# 检查生成的 vCross Corpus 结构
本 Notebook 用于加载并验证生成的 `ResMicroDB_90338_vCross.pkl` 文件，确保所有数据结构（Input IDs, Value IDs, Condition IDs）均正确实现。

In [14]:
import pickle
import torch
import numpy as np
import pandas as pd
# import matplotlib.pyplot as plt
from MiCoGPT.utils_vCross.corpus_vCross import MiCoGPTCorpusVCross

# 路径设置 (请根据实际情况修改)
corpus_path = "../data/vCorss/ResMicroDB_90338_vCross.pkl"
encoder_path = "../data/vCorss/meta_encoders.joblib"

print(f"Loading corpus from {corpus_path}...")
with open(corpus_path, "rb") as f:
    corpus = pickle.load(f)
    
print(f"Corpus loaded successfully. Total samples: {len(corpus)}")

Loading corpus from ../data/vCorss/ResMicroDB_90338_vCross.pkl...
Corpus loaded successfully. Total samples: 90338


## 1. 基础属性检查

In [15]:
print(f"Attributes check:")

• 数据摘录:
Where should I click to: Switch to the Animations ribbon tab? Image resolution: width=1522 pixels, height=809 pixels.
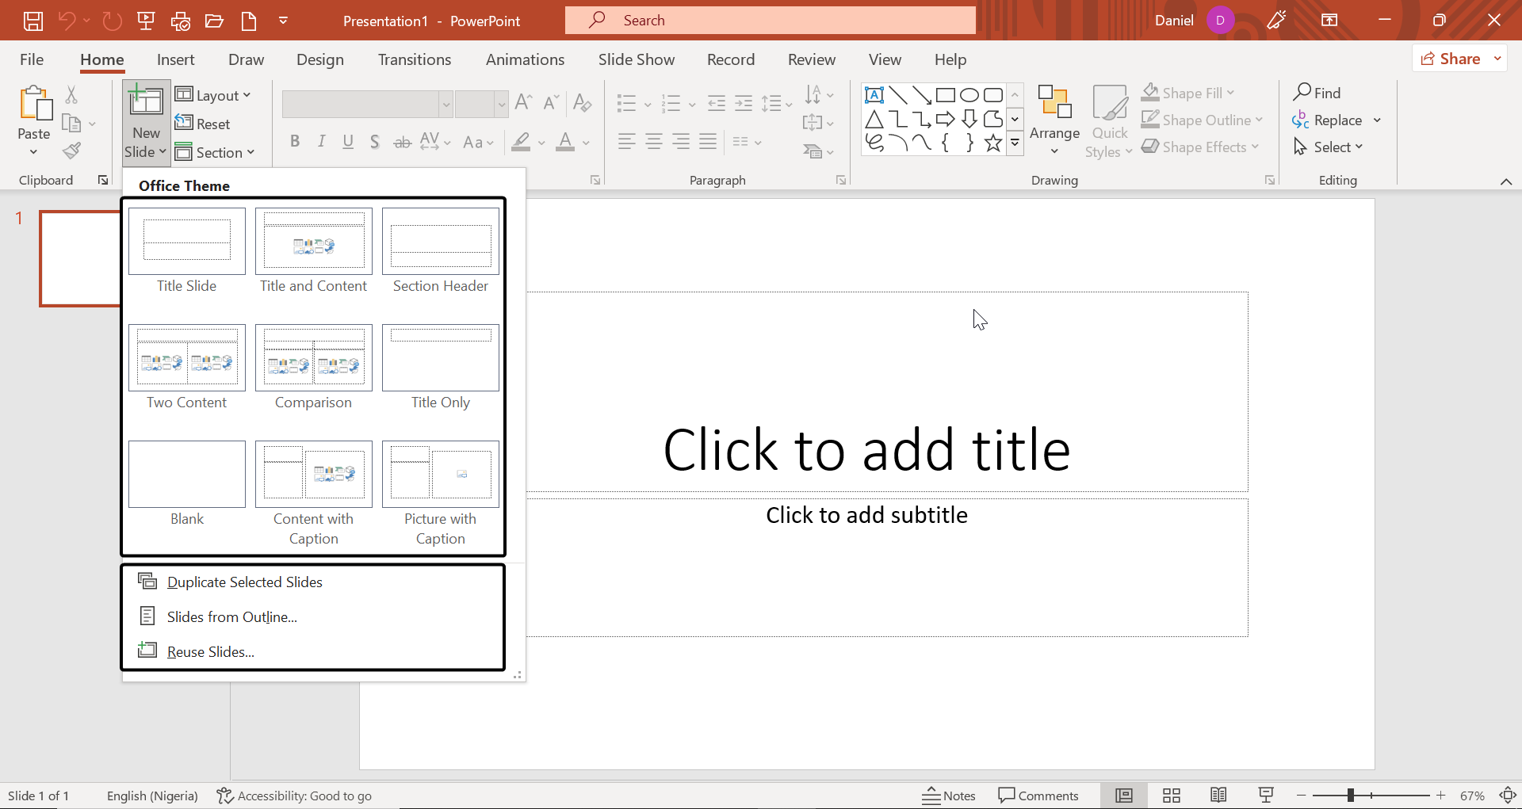pos(525,59)
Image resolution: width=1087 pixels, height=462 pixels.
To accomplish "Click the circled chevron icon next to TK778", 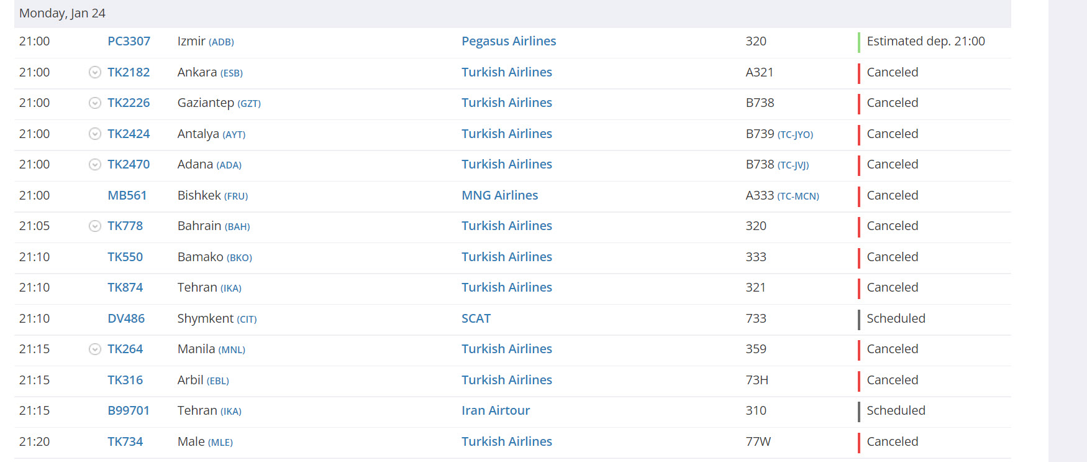I will point(94,226).
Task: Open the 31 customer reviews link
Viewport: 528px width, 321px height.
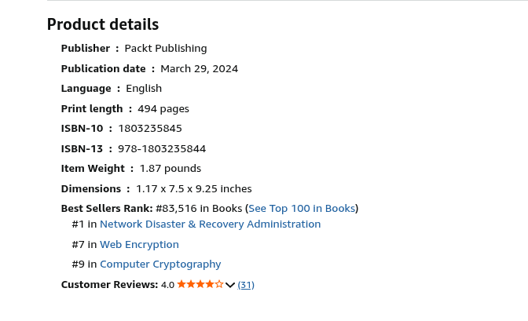Action: (x=246, y=285)
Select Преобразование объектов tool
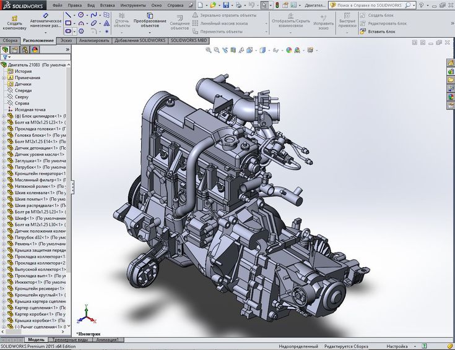This screenshot has height=350, width=455. coord(149,21)
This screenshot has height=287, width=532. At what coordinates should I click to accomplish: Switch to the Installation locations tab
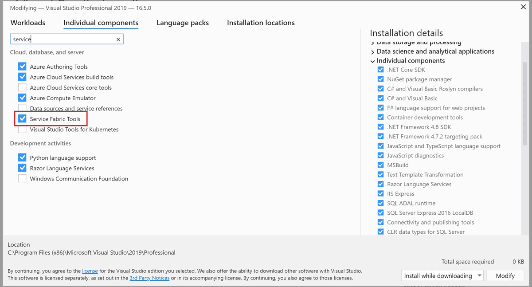coord(261,23)
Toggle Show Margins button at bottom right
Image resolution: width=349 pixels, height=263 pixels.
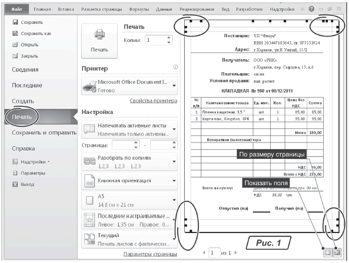coord(327,253)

• 任务指令:
1. 在检查 vCross 语料结构的这份笔记里，语料加载成功后打印出的样本总数是多少？
2. 从最后一行之后接着写，扩展这份检查 vCross 语料结构的笔记。

• 参考回答:
1. 90338

2.
print(f"- num_bins: {corpus.num_bins}")
print(f"- log1p: {corpus.log1p}")
print(f"- normalize_total: {corpus.normalize_total} (If None, means adaptive)")
print(f"- max_len: {corpus.max_len}")
print(f"- use_meta_cols: {corpus.use_meta_cols}")
print(f"- Metadata Encoders keys: {list(corpus.meta_encoders.keys())}")

Attributes check:
- num_bins: 51
- log1p: True
- normalize_total: None (If None, means adaptive)
- max_len: 512
- use_meta_cols: ['Sample_Site']
- Metadata Encoders keys: ['Sample_Site']


## 2. 样本数据结构深度检查
我们将检查以下关键点：
1. **BOS/EOS 完整性**: 每个样本必须以 `<bos>` 开头，以 `<eos>` 结尾（除非被截断）。
2. **多模态对齐**: Input IDs (Taxon), Value IDs (Bin), Condition IDs (Meta) 必须严格对应。
3. **典型样本展示**: 选取最短、最长、以及前三个样本进行详细 Token 级展示。

In [16]:
def inspect_sample(idx, corpus, label="Sample"):
    sample_id = corpus.sample_ids[idx]
    input_ids = corpus.input_ids[idx]
    value_ids = corpus.value_ids[idx]
    cond_ids = corpus.condition_ids[idx]
    
    # 获取实际长度（去除 padding）
    # padding token id 通常是 0 或者 tokenizer.pad_token_id
    # 这里我们通过 attention mask 或者直接找 pad token
    pad_token_id = corpus.tokenizer.pad_token_id
    if pad_token_id is None: pad_token_id = 0
    
    non_pad_mask = (input_ids != pad_token_id)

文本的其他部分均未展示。